Pop Art was brilliant in its ability to mirror society — to reflect not only the shiny, colorful plasticity of its surface, but also reveal the fissures beneath it. Two Whitney exhibitions explore the dark underbelly of this movement. Drawn from the permanent collection, “Sinister Pop” frames unsettling irony as the era’s key sensibility. Along with objects by Jasper Johns, Claes Oldenburg and Andy Warhol, works like Judith Bernstein’s excoriating political collages, Jim Nutt’s grotesque drawings, and snapshot photography by William Eggleston depict the range of Pop’s influence. An accompanying video and film exhibition, “Dark and Deadpan: Pop in TV and the Movies,” investigates the symbiotic relationship between mass media and Pop Art. This succinct but smart show of TV ads, video art and underground film illustrates the rampant cannibalization of popular culture to subversive and sinister ends.
A selection of mass-media footage traces the razor-thin, often shifting line between dark and deadpan. Campaign ads for Presidents Lyndon B. Johnson and Richard Nixon display a sophisticated understanding of montage techniques and the ’60s youth cult, deploying their appeal to promote dubious political agendas. The godfather of deadpan, Andy Warhol, hovers between complicity and critique. His commercial for the restaurant Schrafft’s — an ice-cream sundae casually filmed with psychedelic video effects and a soundtrack of banal chatter — is adjacent to a film clip from 1981 by Jørgen Leth and Ole John in which the artist eats a Burger King hamburger. By today’s standards, this pokerfaced gesture of fast-food consumption appears almost grotesque.
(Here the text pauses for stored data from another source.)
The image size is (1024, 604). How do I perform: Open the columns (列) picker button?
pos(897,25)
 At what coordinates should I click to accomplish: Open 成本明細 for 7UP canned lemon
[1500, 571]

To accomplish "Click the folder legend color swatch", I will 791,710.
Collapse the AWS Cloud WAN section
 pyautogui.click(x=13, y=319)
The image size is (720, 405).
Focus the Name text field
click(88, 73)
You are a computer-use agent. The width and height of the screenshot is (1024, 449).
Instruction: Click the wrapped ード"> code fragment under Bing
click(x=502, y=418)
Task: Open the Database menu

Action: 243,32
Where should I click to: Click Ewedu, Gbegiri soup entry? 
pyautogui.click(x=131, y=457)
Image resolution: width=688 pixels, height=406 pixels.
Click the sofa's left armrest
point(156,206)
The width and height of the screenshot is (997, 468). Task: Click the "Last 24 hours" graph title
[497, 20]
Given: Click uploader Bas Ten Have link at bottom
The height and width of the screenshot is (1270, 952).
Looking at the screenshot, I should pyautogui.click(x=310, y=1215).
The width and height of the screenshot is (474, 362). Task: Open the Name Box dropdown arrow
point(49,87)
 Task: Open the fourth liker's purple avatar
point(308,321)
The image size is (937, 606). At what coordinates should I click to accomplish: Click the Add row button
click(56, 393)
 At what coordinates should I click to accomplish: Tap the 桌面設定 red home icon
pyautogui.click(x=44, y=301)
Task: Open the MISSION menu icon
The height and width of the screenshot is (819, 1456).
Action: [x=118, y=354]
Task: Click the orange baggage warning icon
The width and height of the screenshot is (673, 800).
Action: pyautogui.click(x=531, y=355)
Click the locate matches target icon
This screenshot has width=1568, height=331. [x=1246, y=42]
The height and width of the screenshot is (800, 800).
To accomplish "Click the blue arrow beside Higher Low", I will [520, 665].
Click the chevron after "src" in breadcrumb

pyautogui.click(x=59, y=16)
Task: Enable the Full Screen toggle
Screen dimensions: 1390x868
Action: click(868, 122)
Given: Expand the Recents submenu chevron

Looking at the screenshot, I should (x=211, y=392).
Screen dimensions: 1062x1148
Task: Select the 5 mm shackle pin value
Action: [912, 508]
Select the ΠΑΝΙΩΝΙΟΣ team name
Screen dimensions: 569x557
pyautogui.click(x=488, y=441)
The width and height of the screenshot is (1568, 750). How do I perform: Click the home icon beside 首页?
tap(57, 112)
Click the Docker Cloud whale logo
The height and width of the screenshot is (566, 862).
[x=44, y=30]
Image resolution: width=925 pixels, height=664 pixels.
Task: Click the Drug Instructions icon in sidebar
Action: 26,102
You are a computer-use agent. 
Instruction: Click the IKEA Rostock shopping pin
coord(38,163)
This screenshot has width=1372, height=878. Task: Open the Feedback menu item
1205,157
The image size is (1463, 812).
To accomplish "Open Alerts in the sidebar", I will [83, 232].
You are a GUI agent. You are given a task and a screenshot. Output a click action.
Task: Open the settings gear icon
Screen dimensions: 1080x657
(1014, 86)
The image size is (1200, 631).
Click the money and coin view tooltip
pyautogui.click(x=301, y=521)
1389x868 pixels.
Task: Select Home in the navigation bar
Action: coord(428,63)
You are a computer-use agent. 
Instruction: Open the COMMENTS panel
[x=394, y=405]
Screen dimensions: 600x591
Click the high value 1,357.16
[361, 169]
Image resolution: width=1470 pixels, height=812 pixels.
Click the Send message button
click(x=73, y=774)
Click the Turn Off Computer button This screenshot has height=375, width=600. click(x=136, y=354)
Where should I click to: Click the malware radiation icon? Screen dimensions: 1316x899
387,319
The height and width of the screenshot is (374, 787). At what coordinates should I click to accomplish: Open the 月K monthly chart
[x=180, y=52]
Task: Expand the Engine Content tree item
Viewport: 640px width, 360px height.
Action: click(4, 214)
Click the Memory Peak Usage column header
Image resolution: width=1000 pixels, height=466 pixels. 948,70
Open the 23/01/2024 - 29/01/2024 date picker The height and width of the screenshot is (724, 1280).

However, the most evocative thread of “Dark and Deadpan” illustrates artists’ negotiation of sexual liberation at the moment of its co-optation by capitalism. Herbert Marcuse named this channeling of desire into a need for instant consumerist gratification “repressive desublimation.” Kenneth Anger parodies tropes of popular romanticism in Scorpio Rising (1963), a soft-focus homoerotic homage to biker gangs set to ’60s girl-group hits. Animator Fred Mogubgub’s jumpy collage film, The Pop Show (1967), shuffles images of consumer and sexual desire against a pulsing soundtrack of Rolling Stones and The Beatles. The quick-cut film features a young Gloria Steinem as a soft-drink spokeswoman “drinking” Pepsi and cleaning solution with the same blank grin on her face. Ger Van Elk’s conceptual film of shaving a cactus provides a punny counterweight to Sherman Price’s trailer for The Imp-Probable Mr. Weegee (1966) — a dizzying parade of giggling, topless ingénues. But George Kuchar’s HOLD ME WHILE I’M NAKED (1966) truly shines with humor and pathos. This story-within-a-story features the loveless director’s attempt to make a glamorous erotic film. Knitting together passionate filmed scenes with vignettes from his lonely life, Kuchar exposes hippie hedonistic sensuality as a constructed yet alluring fantasy. This imbricated critique continues to define Pop’s avant-garde legacy.